_HOW TO COMPLETE THIS TASK_. Keeping each line exactly as it is, output all of the records.

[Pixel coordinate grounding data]

◆ ◆ ◆

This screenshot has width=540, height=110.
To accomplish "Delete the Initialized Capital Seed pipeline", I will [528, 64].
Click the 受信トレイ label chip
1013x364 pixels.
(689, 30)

◆ ◆ ◆

_SOLUTION FOR THIS TASK_.
This screenshot has width=540, height=110.
To accomplish "Delete the Initialized Capital Seed pipeline", I will [528, 64].
Click the 受信トレイ label chip
1013x364 pixels.
(689, 30)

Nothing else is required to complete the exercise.